═════ Material to process ═════

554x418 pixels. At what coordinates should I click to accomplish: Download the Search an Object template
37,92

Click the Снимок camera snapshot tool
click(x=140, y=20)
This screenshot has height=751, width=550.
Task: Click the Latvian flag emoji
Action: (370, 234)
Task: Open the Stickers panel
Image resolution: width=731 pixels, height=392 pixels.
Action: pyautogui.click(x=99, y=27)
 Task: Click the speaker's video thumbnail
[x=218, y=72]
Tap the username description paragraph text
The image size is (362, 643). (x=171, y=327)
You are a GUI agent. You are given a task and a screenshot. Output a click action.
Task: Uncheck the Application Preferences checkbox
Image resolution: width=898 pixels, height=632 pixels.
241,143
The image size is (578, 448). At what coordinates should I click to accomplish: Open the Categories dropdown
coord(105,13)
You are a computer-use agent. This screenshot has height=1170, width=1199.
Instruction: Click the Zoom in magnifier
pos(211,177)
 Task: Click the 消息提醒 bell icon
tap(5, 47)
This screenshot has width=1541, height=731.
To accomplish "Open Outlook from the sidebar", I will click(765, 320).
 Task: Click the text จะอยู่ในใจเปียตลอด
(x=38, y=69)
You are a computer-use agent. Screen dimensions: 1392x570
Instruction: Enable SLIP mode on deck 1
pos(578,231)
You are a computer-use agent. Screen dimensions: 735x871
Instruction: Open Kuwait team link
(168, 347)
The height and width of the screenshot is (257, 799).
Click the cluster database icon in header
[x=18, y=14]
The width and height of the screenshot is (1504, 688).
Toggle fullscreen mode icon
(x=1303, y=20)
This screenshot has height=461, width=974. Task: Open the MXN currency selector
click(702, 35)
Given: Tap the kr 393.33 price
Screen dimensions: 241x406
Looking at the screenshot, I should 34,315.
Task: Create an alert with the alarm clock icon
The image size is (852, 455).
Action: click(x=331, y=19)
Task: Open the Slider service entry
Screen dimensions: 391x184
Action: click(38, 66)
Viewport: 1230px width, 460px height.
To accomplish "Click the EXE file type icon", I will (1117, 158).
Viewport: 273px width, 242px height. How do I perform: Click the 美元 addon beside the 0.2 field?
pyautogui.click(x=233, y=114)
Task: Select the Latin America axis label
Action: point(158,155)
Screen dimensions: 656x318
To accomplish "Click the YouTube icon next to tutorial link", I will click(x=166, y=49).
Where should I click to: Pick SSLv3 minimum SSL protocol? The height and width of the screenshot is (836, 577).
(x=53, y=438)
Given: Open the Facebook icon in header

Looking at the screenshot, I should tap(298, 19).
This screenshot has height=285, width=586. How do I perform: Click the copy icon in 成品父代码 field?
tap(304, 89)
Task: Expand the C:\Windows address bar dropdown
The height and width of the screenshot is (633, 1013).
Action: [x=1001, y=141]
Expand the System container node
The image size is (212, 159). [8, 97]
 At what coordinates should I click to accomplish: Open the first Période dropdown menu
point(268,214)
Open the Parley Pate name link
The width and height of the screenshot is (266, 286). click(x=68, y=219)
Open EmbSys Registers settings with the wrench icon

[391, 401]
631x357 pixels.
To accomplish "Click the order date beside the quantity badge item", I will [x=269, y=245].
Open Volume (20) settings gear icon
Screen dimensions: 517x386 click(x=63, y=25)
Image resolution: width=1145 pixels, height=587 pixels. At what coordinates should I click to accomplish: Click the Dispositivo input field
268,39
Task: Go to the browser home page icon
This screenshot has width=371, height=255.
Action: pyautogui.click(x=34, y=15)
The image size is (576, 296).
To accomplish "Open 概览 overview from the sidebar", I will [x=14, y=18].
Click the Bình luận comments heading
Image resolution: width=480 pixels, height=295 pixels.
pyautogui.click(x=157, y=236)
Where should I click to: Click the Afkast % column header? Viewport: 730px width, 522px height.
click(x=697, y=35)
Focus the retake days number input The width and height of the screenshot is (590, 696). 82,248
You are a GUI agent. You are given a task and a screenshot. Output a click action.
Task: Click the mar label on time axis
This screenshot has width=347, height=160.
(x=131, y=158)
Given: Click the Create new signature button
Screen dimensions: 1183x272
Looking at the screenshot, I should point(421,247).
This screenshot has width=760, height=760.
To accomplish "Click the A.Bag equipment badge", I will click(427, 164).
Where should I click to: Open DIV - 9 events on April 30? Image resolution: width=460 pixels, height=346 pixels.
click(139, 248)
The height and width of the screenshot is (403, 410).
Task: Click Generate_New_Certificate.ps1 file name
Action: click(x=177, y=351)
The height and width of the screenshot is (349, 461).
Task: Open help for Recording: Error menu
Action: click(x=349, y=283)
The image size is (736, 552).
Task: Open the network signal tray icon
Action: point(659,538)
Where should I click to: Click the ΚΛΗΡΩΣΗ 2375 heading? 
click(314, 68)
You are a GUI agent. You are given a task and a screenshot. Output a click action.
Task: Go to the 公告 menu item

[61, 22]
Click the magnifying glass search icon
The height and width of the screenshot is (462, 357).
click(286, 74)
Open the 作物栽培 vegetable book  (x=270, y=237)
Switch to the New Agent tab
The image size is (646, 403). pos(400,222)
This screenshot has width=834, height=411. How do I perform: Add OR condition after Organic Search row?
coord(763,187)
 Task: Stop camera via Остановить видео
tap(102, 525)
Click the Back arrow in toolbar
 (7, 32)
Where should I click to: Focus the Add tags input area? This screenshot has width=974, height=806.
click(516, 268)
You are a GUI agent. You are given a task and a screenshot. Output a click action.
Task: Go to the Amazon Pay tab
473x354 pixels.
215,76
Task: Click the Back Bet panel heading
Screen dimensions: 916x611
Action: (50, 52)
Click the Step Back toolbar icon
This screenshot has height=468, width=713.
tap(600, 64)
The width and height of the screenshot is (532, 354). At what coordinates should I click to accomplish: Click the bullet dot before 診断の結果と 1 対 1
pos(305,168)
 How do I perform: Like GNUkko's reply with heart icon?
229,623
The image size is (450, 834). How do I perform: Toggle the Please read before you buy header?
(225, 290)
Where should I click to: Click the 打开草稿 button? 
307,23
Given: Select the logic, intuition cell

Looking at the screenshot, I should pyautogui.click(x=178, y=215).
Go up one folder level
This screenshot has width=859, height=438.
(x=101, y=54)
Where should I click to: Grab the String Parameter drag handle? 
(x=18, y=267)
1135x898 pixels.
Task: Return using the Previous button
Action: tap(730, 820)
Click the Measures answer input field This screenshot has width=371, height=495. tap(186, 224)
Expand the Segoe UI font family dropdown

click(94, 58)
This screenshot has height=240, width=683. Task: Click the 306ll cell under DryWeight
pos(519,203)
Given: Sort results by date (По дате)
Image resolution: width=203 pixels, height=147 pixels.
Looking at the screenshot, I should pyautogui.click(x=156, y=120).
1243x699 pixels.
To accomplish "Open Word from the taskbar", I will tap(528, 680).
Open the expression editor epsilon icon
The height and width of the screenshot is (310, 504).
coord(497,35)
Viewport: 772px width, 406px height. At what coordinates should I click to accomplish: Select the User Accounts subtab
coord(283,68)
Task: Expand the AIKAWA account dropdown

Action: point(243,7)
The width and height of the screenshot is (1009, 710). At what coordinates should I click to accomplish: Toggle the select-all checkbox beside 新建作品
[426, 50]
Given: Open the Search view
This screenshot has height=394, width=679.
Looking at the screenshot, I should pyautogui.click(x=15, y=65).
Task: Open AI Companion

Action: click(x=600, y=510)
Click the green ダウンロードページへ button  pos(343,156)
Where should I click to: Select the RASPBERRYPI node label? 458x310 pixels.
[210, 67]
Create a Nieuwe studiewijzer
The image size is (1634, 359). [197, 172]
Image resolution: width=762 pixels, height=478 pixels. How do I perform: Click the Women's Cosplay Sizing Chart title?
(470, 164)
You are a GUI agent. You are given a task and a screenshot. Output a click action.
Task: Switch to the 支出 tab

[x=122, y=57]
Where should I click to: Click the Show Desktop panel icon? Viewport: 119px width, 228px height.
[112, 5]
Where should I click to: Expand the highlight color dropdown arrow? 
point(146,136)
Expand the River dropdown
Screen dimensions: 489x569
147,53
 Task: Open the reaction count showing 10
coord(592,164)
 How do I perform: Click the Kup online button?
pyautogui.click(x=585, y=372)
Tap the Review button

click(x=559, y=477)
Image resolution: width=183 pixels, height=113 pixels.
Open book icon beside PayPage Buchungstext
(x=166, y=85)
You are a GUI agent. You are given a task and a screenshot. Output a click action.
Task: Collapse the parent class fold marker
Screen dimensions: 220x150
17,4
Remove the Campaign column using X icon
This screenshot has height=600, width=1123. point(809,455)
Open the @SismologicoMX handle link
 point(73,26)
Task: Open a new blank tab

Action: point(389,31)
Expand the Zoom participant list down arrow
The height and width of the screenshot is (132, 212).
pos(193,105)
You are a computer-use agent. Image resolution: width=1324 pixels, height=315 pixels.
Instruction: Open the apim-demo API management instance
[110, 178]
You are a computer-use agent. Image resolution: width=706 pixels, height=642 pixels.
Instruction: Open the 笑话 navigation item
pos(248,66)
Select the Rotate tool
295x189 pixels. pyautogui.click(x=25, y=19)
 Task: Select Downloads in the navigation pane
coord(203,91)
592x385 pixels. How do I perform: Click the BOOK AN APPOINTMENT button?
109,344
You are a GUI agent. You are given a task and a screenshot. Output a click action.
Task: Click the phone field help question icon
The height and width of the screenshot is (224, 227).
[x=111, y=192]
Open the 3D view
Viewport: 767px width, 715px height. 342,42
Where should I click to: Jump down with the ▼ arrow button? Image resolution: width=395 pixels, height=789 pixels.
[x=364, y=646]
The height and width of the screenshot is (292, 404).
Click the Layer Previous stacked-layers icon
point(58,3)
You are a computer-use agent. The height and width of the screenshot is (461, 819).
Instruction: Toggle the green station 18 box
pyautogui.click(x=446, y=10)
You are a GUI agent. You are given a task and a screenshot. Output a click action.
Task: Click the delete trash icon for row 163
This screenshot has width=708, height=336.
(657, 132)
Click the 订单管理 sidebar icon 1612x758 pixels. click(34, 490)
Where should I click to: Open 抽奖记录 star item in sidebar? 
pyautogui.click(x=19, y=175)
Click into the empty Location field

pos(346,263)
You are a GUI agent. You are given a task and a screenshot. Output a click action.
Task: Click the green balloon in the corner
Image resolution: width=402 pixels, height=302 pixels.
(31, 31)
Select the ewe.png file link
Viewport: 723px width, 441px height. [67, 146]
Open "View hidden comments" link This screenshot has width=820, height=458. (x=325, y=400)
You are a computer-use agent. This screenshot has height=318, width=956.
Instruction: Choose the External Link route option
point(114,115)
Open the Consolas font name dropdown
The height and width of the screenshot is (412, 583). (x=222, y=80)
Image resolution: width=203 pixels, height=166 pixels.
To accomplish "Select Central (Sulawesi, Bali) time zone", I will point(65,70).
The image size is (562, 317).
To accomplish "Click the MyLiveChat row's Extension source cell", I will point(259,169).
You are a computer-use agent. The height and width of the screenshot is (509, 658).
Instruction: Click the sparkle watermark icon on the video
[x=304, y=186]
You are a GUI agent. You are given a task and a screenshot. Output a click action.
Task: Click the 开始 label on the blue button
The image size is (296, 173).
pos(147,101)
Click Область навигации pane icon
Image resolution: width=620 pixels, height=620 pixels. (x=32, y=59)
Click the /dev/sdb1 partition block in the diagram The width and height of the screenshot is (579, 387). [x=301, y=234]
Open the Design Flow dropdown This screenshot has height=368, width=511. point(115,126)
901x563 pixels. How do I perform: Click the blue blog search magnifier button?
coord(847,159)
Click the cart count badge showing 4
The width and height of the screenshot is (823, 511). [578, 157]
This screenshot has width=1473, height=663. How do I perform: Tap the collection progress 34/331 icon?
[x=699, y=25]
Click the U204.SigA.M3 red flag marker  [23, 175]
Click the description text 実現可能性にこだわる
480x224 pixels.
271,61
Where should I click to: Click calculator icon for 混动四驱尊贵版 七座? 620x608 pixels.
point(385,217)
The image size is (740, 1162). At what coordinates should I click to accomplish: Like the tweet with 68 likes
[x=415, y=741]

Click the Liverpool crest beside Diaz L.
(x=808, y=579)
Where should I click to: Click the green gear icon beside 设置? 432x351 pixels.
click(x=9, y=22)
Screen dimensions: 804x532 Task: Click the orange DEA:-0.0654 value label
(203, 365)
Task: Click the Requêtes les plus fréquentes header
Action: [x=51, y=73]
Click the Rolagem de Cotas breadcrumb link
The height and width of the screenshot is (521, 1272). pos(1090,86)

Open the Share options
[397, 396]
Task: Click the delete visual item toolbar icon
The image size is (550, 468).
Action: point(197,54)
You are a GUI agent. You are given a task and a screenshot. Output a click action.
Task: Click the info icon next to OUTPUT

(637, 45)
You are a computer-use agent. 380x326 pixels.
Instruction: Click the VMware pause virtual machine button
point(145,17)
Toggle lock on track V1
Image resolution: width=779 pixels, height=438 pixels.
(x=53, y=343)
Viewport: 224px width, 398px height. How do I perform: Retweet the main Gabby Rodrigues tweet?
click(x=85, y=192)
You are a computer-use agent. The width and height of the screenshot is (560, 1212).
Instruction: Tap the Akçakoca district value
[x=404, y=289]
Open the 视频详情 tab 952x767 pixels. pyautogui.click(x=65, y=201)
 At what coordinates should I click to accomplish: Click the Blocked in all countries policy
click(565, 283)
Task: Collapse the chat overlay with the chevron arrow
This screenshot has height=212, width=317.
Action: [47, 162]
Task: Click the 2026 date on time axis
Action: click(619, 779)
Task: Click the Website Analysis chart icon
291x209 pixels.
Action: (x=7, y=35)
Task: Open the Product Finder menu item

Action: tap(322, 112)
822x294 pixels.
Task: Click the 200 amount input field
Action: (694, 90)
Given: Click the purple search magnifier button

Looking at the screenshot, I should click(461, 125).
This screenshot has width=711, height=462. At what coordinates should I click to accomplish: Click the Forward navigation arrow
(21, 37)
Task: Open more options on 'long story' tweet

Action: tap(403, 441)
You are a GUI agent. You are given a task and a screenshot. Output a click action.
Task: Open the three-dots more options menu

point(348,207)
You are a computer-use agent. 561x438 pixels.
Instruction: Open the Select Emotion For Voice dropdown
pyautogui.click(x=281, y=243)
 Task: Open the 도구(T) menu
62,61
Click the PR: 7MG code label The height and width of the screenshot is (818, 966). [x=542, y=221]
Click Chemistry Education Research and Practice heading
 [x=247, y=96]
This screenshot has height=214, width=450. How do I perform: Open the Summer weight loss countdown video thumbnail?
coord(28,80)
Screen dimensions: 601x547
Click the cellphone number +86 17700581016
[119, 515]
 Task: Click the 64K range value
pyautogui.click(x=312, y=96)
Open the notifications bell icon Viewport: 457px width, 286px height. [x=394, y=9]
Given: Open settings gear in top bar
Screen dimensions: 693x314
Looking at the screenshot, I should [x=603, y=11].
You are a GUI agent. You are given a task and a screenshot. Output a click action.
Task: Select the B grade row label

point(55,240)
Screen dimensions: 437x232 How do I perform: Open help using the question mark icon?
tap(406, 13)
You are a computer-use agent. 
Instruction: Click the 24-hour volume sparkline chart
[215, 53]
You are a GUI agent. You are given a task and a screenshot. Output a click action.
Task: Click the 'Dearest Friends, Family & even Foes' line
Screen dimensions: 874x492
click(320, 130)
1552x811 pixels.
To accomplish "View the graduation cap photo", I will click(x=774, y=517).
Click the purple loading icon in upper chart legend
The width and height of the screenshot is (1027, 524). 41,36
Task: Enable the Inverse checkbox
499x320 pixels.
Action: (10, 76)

═════

### Exercise instructions
I need each line from the listing where the word "Collapse" occurs.

### Result of the task
Task: Collapse the parent class fold marker
Task: Collapse the chat overlay with the chevron arrow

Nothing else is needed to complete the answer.